The signaled by retinoic acid 8 (Stra8) gene is activated only upon stimulation by retinoic acid and expresses a cytoplasmic protein in the gonads of male and female vertebrates. This protein functions to initiate the transition between mitosis and meiosis, aiding in spermatogenesis and oogenesis. In females, its signaling begins 12.5 days after conception, is localized in the primordial germ cells of female ovaries, and ushers in the first stage of meiosis. Male expression begins postnatally and continues throughout life, matching the need of spermatogenesis compared to the limited window of oogenesis in females. Sperm of mice that had induced null mutations for Stra8 gene were able to undergo mitotic divisions, and while some sperm were able to transition into the early stages of meiosis I, but could not transition into further sub-stages of meiosis I.  Errors in chromosome pairing and chromosome condensation were observed following these failures.  In female mice, loss of Stra8 signaling shows failure to enter into meiosis. Both males and females are left infertile if Stra8 signaling is absent.

References 

Genes

According to the Asian Journal of Andrology, Stra8 is a gene that is stimulated by retinoic acid and participates as a signaling molecule in inducing meiosis and has critical role in spermatogenesis. As stated in this journal it is said that Stra8 performs many functions in spermatogenesis, such as spermatogonia proliferation and self-renewal, spermatogonia differentiation and meiosis, through differentially expressed genes.
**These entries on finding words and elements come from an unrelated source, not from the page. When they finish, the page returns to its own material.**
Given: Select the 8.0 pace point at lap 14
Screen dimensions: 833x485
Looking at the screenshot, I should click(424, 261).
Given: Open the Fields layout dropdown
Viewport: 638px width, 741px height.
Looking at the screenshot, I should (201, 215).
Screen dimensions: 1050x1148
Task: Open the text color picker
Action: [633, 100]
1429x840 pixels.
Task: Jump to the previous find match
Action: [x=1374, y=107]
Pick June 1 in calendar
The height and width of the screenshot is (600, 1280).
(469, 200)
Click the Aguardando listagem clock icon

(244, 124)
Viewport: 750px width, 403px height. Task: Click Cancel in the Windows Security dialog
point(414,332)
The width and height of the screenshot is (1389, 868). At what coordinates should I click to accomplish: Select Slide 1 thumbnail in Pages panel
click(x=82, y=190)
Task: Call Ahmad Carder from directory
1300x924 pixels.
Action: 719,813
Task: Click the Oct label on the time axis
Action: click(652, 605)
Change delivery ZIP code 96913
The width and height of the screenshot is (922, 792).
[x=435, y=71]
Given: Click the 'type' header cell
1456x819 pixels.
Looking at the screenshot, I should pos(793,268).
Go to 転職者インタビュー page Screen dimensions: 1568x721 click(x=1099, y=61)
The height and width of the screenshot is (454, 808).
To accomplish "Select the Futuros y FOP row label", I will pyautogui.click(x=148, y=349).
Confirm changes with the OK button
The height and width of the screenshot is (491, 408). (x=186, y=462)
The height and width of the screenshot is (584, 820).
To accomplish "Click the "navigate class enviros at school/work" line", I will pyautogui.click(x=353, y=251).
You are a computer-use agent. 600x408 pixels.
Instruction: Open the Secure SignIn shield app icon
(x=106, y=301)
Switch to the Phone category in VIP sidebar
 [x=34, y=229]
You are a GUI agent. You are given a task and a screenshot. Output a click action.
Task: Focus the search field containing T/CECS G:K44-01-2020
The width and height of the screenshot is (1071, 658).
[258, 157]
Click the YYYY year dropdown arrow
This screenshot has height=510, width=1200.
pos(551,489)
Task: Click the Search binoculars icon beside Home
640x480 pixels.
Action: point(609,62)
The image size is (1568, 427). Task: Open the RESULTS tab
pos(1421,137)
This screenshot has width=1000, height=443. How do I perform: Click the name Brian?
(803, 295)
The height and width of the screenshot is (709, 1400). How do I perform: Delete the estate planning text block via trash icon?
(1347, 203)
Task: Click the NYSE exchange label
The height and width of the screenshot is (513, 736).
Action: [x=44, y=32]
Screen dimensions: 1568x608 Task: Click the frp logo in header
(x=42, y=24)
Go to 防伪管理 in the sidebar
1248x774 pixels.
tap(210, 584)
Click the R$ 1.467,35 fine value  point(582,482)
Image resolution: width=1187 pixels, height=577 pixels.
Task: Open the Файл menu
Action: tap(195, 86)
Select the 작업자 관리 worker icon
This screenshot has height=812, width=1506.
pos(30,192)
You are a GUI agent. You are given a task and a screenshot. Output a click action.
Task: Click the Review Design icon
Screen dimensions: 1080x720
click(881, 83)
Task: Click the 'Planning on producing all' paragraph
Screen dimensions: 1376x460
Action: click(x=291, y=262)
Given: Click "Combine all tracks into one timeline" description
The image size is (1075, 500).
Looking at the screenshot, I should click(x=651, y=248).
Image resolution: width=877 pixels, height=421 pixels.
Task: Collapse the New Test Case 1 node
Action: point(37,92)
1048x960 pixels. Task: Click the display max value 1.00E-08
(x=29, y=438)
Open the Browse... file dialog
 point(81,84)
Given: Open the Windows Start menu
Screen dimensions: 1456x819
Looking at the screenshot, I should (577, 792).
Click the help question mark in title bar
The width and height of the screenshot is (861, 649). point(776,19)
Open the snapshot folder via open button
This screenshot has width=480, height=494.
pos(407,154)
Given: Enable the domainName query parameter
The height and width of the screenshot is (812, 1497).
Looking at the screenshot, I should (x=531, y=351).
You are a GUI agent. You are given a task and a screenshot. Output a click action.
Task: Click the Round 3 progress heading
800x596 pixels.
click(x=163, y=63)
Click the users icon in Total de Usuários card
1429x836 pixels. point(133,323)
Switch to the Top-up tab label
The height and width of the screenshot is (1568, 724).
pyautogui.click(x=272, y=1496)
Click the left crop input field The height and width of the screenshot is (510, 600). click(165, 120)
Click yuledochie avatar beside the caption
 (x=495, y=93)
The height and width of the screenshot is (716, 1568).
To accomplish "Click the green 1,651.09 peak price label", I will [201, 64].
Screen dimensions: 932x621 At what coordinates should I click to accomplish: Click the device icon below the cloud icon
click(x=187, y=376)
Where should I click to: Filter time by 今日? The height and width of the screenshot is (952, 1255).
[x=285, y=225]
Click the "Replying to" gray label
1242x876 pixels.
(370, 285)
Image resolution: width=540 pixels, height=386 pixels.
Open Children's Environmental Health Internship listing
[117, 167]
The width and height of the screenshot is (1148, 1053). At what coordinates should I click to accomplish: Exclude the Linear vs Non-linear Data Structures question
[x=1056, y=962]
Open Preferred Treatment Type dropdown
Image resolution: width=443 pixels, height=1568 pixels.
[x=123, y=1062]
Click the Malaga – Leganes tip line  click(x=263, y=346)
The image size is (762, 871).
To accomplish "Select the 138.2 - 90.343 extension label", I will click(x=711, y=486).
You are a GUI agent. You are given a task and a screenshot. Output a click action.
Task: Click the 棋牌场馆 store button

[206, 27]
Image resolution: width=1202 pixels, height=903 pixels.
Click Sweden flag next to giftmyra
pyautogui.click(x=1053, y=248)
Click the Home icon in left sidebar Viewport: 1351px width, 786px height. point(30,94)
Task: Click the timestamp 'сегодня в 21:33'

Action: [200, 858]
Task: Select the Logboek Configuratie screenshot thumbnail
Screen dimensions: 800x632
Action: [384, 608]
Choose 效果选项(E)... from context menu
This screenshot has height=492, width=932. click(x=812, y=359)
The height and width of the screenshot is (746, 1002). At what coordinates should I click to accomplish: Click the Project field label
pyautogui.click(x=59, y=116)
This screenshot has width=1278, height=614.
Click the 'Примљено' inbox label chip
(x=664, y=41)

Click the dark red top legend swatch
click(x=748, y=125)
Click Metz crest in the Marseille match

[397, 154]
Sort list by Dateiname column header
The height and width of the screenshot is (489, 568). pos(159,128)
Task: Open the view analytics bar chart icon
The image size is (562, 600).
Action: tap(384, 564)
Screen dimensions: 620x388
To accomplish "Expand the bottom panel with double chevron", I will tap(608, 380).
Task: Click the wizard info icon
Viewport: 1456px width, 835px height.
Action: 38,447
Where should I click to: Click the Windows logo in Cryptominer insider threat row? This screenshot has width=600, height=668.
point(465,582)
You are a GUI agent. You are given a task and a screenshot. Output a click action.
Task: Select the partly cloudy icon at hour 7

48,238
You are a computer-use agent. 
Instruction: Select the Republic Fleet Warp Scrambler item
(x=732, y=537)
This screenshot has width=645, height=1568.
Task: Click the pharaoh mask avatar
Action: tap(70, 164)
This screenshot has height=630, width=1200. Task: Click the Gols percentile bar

Retinoic Acid drives development and is the signal for meiosis to begin and cells starting to divide. It is commonly known for women who are pregnant to avoid using creams or acne treatments that contain Retinoic Acid because it can cause a fetus to have development issues due to rapid cell division initiated by Stra8 (Retinoic Acid gene). According to Dr. Michael Golding of Texas A&M University, there is a gene, CYP26B1, that degrades retinoic acid which would prevent meiosis is male germ cells, as well as blocks the expression of Stra8 in germ cells which will delay meiosis until after puberty. Birth defects associated with Stra8 may cause a fetus to have parts of their body that are not fully developed like a cleft clip. Research done by Yani Zhang, Yingjie Wang, Qisheng Zuo, and Dong Li found that Cas9/gRNA resulted in a knockout of the Stra8 gene performed in chicken’s cells that inhibited male germ cell differentiation. Stra8 is an important gene in meiosis and spermatogenesis and there will continue to be a lot of research over this gene over what blocks its expression or enhances it.